Unjuk rasa besar-besaran Woonprotest itu dilakukan pula di kota-kota lainnya di Belanda. Massa pengunjuk rasa berasal dari 203 organisasi, yang seluruhnya menyuarakan adanya krisis perumahan di Belanda.
Massa mengajukan empat tuntutan utama dari Woonprotest itu, antara lain: 1. Pemerintah wajib menyediakan lebih banyak perumahan dengan harga terjangkau; 2. Menahan laju peningkatan harga rumah, baik sewa maupun beli; 3. Hentikan aturan perumahan yang rasis dan membeda-bedakan kelas social; 4. Menindak tegas praktik-praktik investasi parasit perumahan.

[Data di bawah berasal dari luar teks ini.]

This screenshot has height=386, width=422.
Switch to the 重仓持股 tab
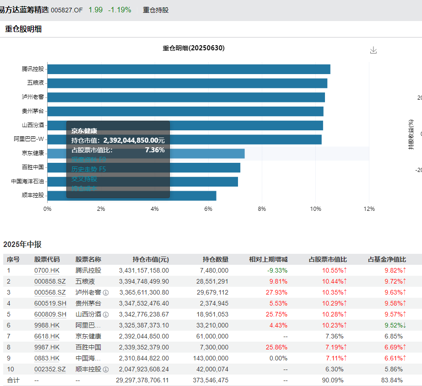tap(155, 10)
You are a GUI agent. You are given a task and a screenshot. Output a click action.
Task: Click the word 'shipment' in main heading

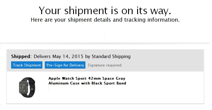tap(86, 11)
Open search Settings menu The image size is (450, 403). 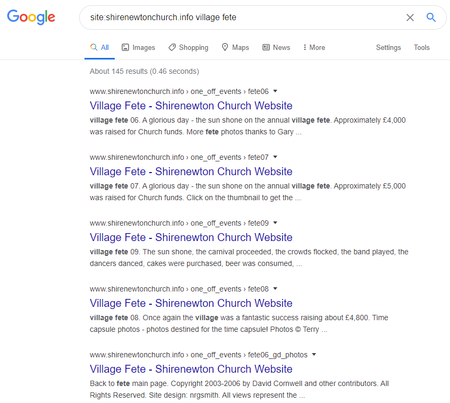388,48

Saat ini, Belanda membutuhkan sekitar 300.000 rumah sosial bersubsidi bagi masyarakat menengah ke bawah, terutama kalangan anak muda. Sekitar 20.000 orang tidak memiliki tempat tinggal, alias tidak memiliki alamat tetap.
Sudah menjadi budaya di Belanda dan Eropa pada umumnya, seorang anak akan meninggalkan rumah orangtuanya dan hidup mandiri saat menginjak usia dewasa atau saat menjadi mahasiswa.

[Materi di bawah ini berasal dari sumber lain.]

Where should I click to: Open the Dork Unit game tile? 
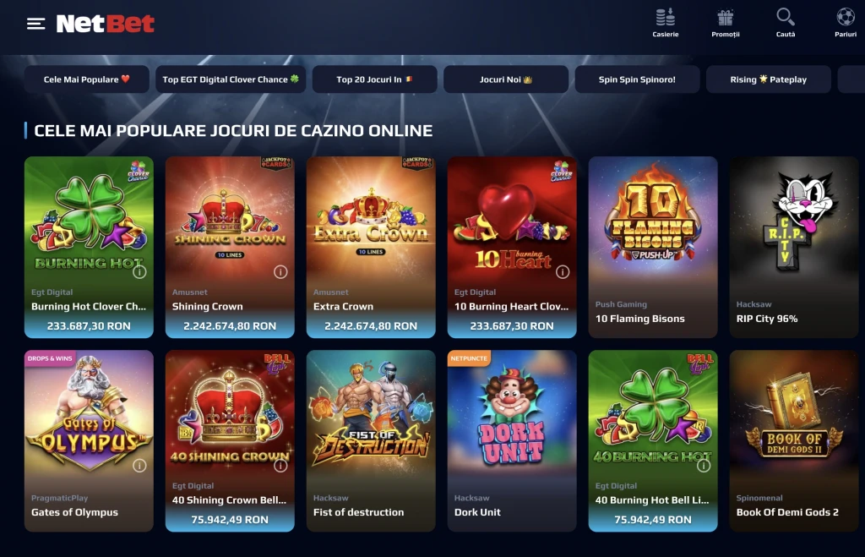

Namun demikian, ada di antara mereka yang tetap tinggal di rumah orangtuanya. Agar mendapat tempat tinggal sendiri, maka mereka mendaftarkan diri pada instansi-instansi perumahan.
Saat ini sudah ratusan ribu pendaftar menunggu bertahun-tahun untuk mendapatkan tempat tinggal sosial yang disediakan pemerintah Belanda.
Kecam Pemerintah Lamban

Unjuk rasa di Amsterdam yang dilakukan secara damai dan tertib itu diikuti oleh sekitar 40 ribu orang. Mereka menyampaikan orasi-orasi di panggung terbuka. Para orator mengecam lambannya pemerintah dalam mengatasi krisis perumahan. Mereka berasal dari dari partai-partai oposisi pemerintah, seperti Groenlinks, DENK, PvDA dan lain-lain.